La fabrication d’un savon en utilisant le procédé de saponification à froid n’est pas très compliquée. Un détour par quelques blogs de passionnés, le visionnage de vidéos sur Youtube et hop ! Nous voilà partis dans la cuisine à débusquer un mixer et un grand saladier. Quelques briques de lait vides ou une boîte de chips avec un P** en guise de moules de fortune, une balance et le lendemain on démoule (avec émotion) son premier savon.
Ca c’est pour la réalisation. Les techniques varient, on peut s’amuser de marbrages, d’odeurs, de formes… C’est un loisir très ludique.
Mais le point fondamental pour réussir son savon reste la formulation (et ensuite la qualité des ingrédients mis en oeuvre, évidemment).
Et là, les choses deviennent vite très techniques. Chaque huile a des propriétés incroyables et dans notre bienheureuse société d’abondance non seulement nous avons la possibilité d’en utiliser de nombreuses, mais on en découvre encore de rares chaque année.
Là, bonheur de savonnier ! Lequel d’entre nous n’a pas été émerveillé par le rayon « huiles » d’un supermarché, avant quelques mois plus tard d’en revenir et de le trouver bien pauvre en terme de choix…
Et bonheur de formulateur : les assemblages de gras sont variables quasiment à l’infini. Un peu de ça, beaucoup de çi, une once d’une autre huile précieuse car elle a telle vertu, idéale pour une peau comme çi… On s’y perd vite !
Du coup, les réalisations que partagent les passionnées sont incroyables. Elles nous laissent rêveurs car nous savons – nous professionnels – qu’elles nous restent inacessibles en terme de commercialisation. Il s’agit là tant d’une question de coûts (et oui, on y revient toujours) que de modes opératoires complexes et de problématiques de circuit de distribution.
Le versant professionnel :
– nous oblige à déposer chaque recette ;
– réclame des recettes stables, que nous puissions réaliser très souvent avec des résultats similaires. En effet, un client rachète un produit car sa qualité est égale, et s’il peut accepter – voir apprécier – un peu de fantaisie dans la présentation, il refusera un produit de qualité variable d’une fois à l’autre ;
– nécessite des circuits de vente. Peu de savonniers se contentent de vente en direct, et là entre les transports dans des conditions non maîtrisées (températures, hygrométrie) et celles de stockage avant la mise en vente, il y a encore bien des paramètres susceptibles d’altérer nos savons. Leurs compositions doivent donc être stables et ne nous permettent pas de mettre des huiles trop sensibles dans des proportions qui les rendraient intéressantes* ;
– demande que nos recettes correspondent aux besoins d’une large population, sauf marchés de niches, évidemment. C’est pour cela que les aspects règlementaires (et je pense ici avant tout autre choses aux mentions d’étiquettage) sont indispensables. Le client est finalement seul face au savon, il lui est nécessaire d’avoir connaissance de certaines informations.

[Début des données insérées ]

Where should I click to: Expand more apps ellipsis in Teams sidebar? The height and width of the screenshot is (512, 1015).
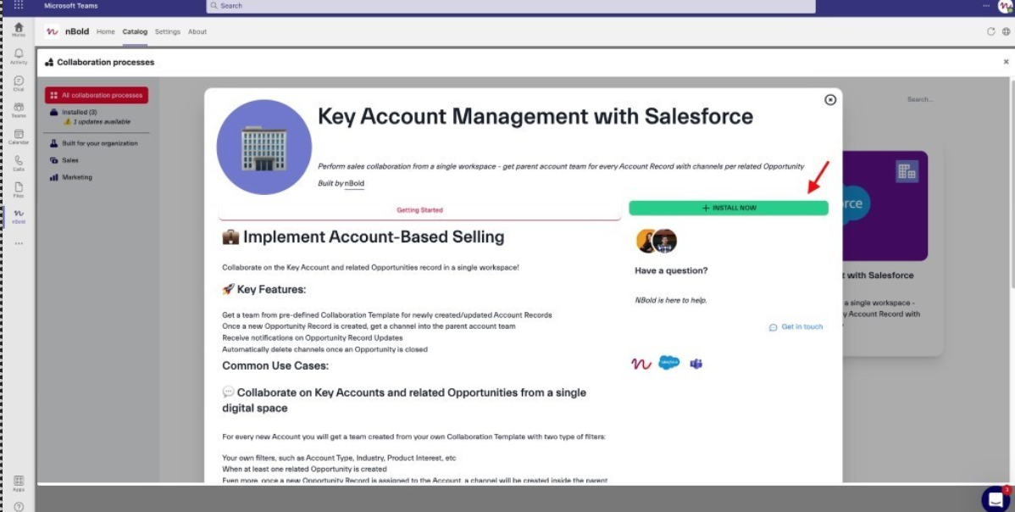tap(19, 243)
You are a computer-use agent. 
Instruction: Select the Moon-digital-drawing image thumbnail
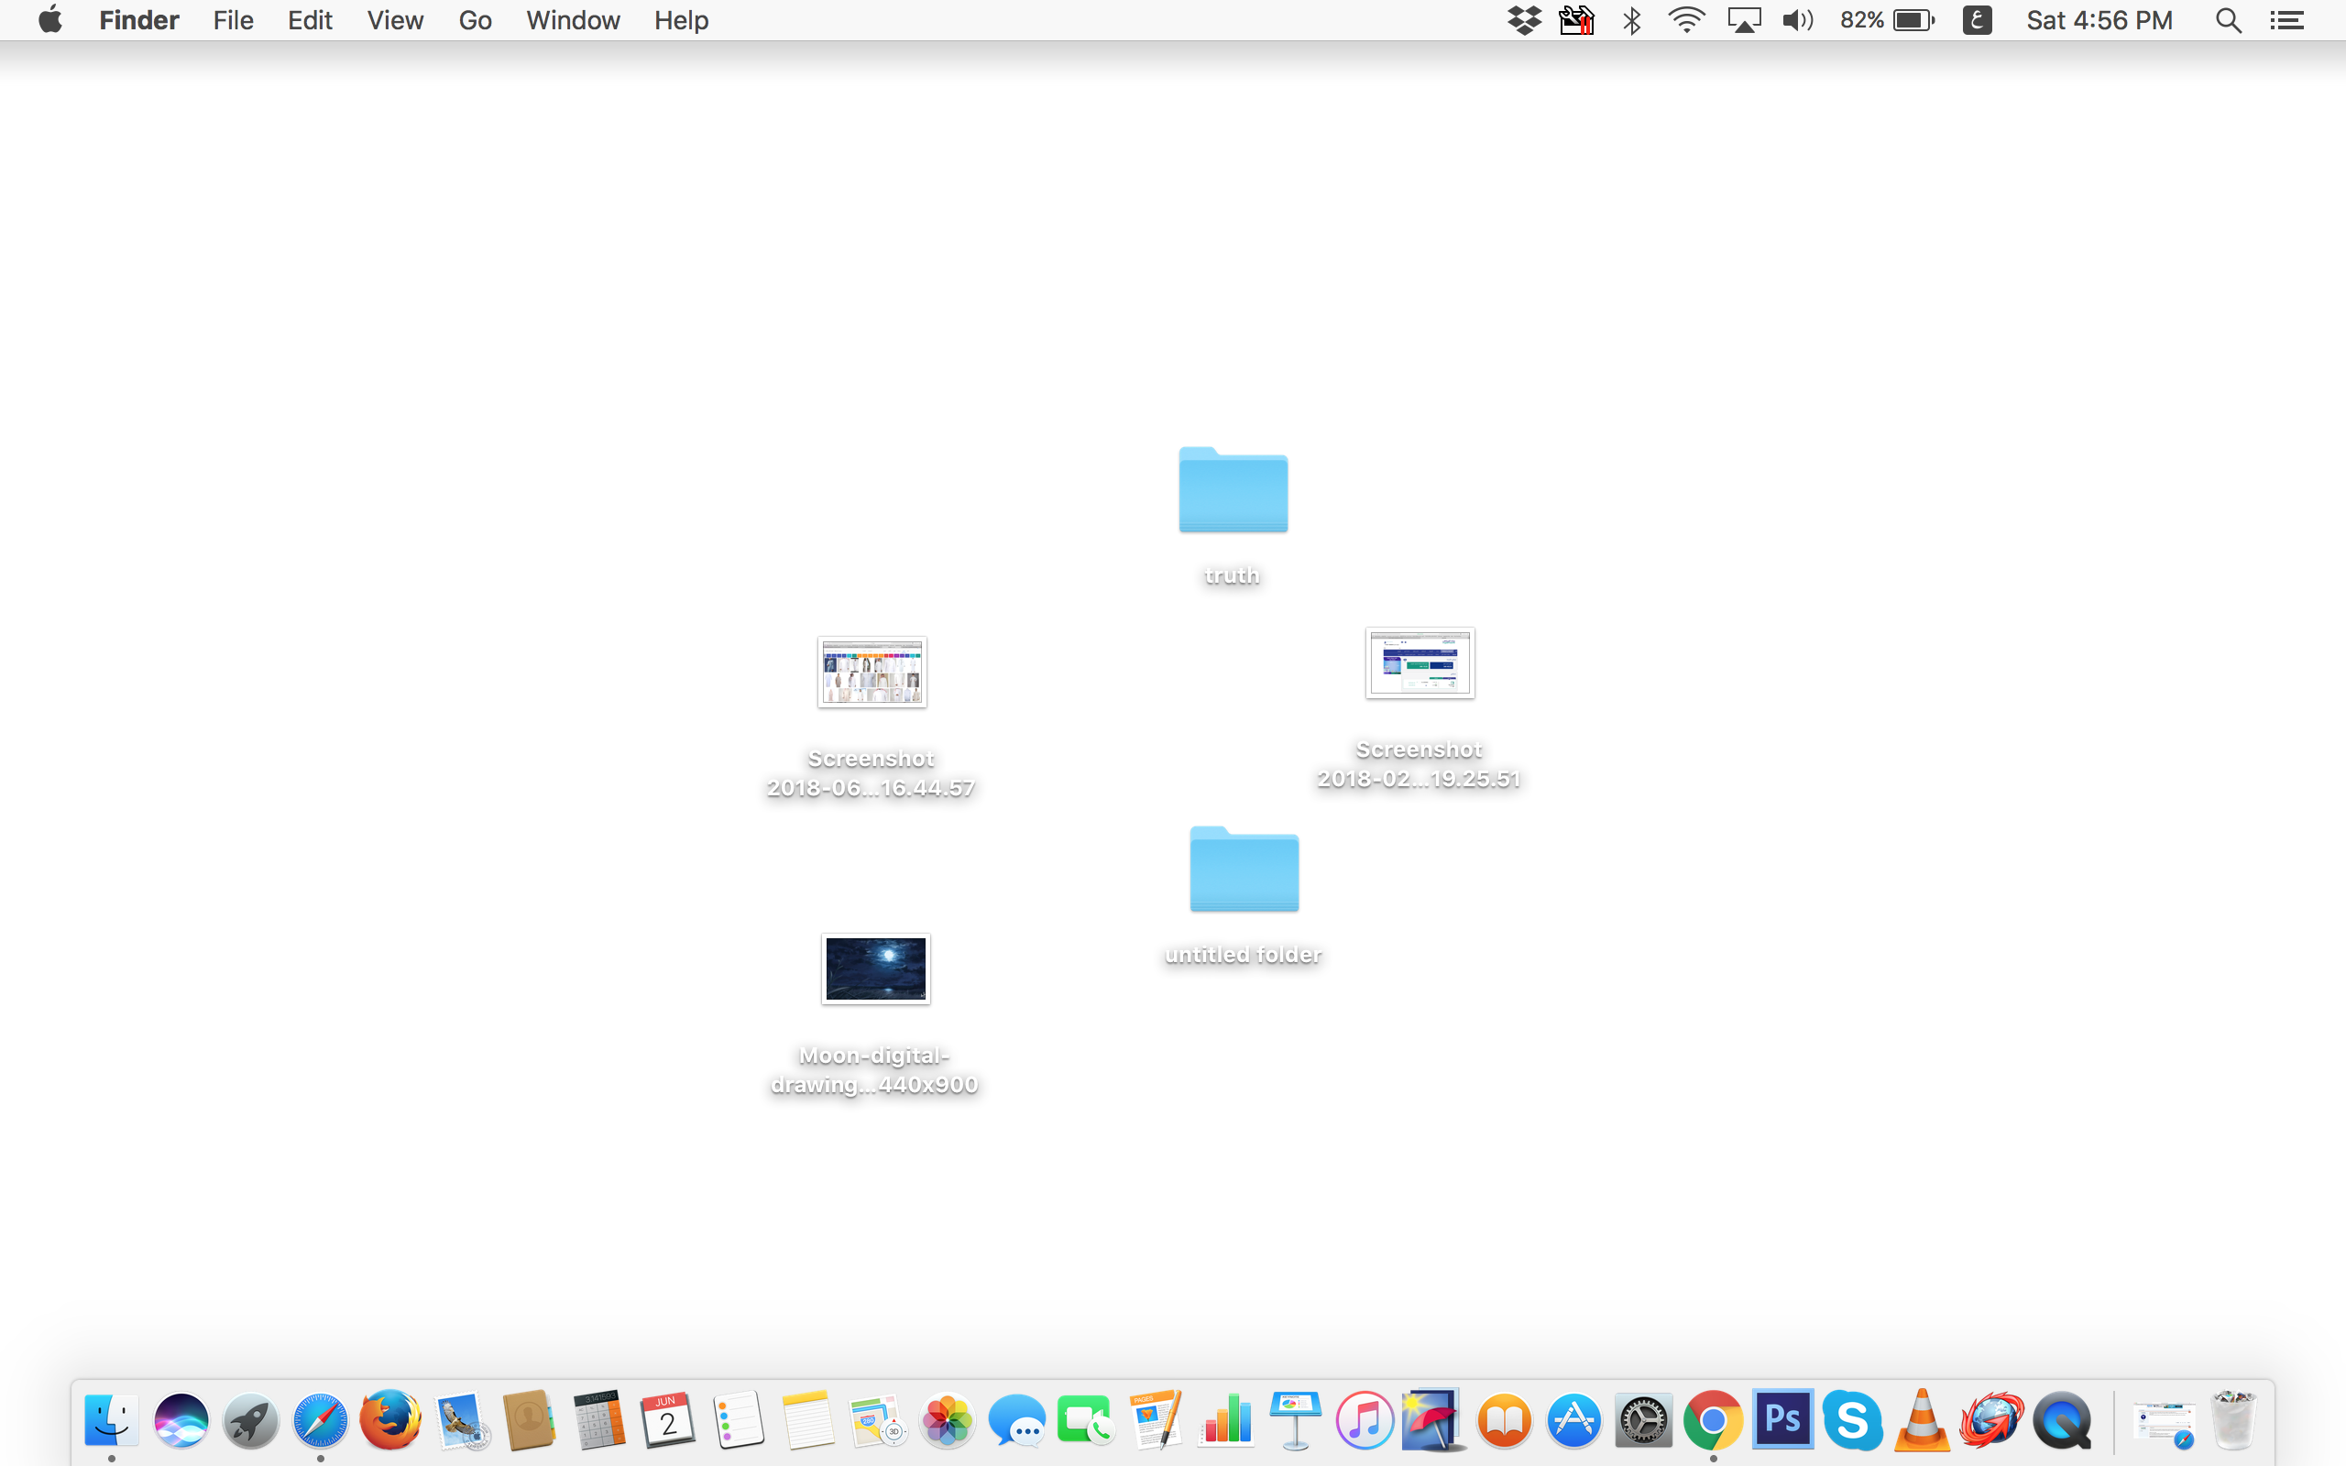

Enfin, nous terminerons sur une considération particulière : les critères d’appréciation d’un savon (un prochain article les présentera plus en détail). Le « grand public » n’est pas encore fin connaisseur des qualités d’un savon. Il demande généralement un produit avec une mousse dense, de grosses bulles et s’étonne que nos produits ne lui tirent pas la peau.
Il reste un gros travail d’éducation au savon, d’explications patientes sur leurs qualités respectives, d’apprentissage pour apprécier – vraiment – leurs caractères et propriétés. Ce qui poursuivra en le stimulant le beau renouveau que connaît la profession depuis plusieurs années.
* Ce point de vue sera sûrement sujet à polémique. On peut techniquement mettre 0.5% d’une huile dans un savon et appeler le produit « savon à l’huile hyper-rare-de-machin-truc ». Je laisse le lecteur seul juge de ce type de pratiques commerciales.